There is a modern myth that every farmhouse has an Aga in the kitchen; and whilst this might be true of the period farmhouses that have long since been divorced from their land and are now home to the rural affluent - walk into the kitchen of a real farmhouse and you will find a Rayburn.
The Aga was designed by a Nobel Prize-winning Swedish physicist Dr. Gustaf Dalén and is revered amongst serious cooks for maintaining a constant roasting temperature.
The Rayburn was launched in 1946 and is loved for its ability to warm hypothermic lambs, dry socks on the foot, and run on a fuel of damp twigs and baler twine.
Interestingly, they are now both produced by the same factory in Telford.

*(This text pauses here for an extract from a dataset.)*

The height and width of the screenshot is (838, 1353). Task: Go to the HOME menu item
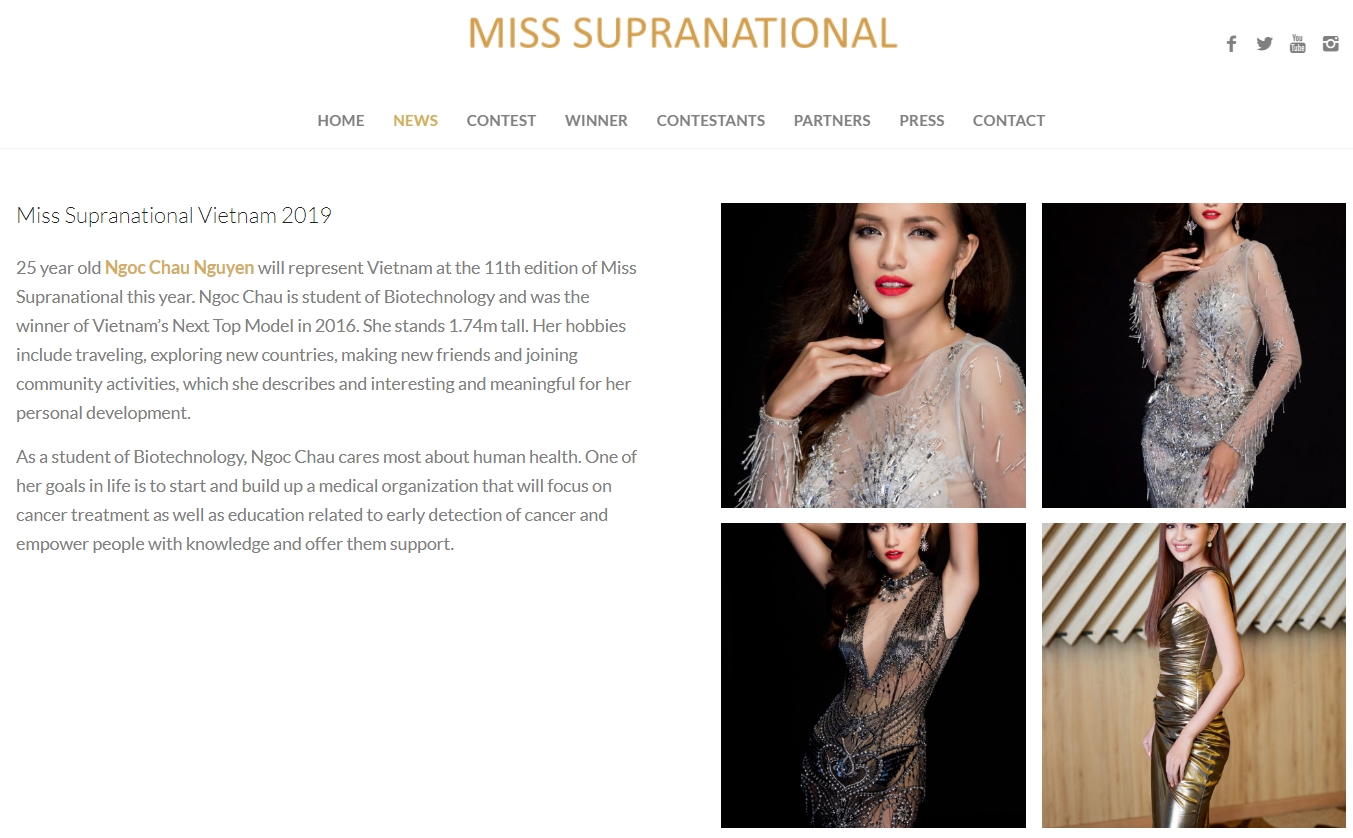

When we first moved to the farm in the seventies there was already an old Rayburn in situ which ran on solid fuel (wood and coal). It was a full time job to feed it and empty the ashes, and our roast dinners were either well-done or rare depending on the vagaries of the weather. During the 1980’s a lot of these machines were converted to the cleaner and easier fuel of oil - however my Dad was having none of that. Whether it was some hangover from the war or just the memories of the oil embargo of the early seventies, he refused to “give any more money to those bloody Arabs”, and we carried on with a sooty kitchen and lukewarm baths.
When he passed away in 1997, Mum was only too pleased to cash in his secret collection of illicit wartime weaponry (Lugers and the like) and had enough to purchase a brand new oil fired Rayburn. Next door, we had already had our old Rayburn converted to oil and so for the next decade or so we were both happily filling up our oil tanks (at about 18p per litre) and had hot water and central heating on demand.
Last week we paid a chap £240 to have ours converted back to wood. I don’t need to tell you why, and the old man who came to do the work was supposed to be semi-retired, but has found himself run off his feet, ripping out the oil burners from Rayburns that he and his father had spent years carefully converting to oil.
I have bought myself a new chainsaw and a rather natty pair of safety trousers and am planning to spent the winter months stockpiling the forest of gorse and willow that have taken over areas of the farm and moor which are now conserved for wildlife. In previous years we would have paid contactors to clear this scrub which would have burnt it on site as a waste product. With oil now at 60p a litre it is now a criminal waste of a perfectly good fuel and so Cathy now spends a good deal of her day stoking the fire like some latter day Casey Jones while I’m a lumberjack (and I’m OK) – my old man must be laughing in his grave!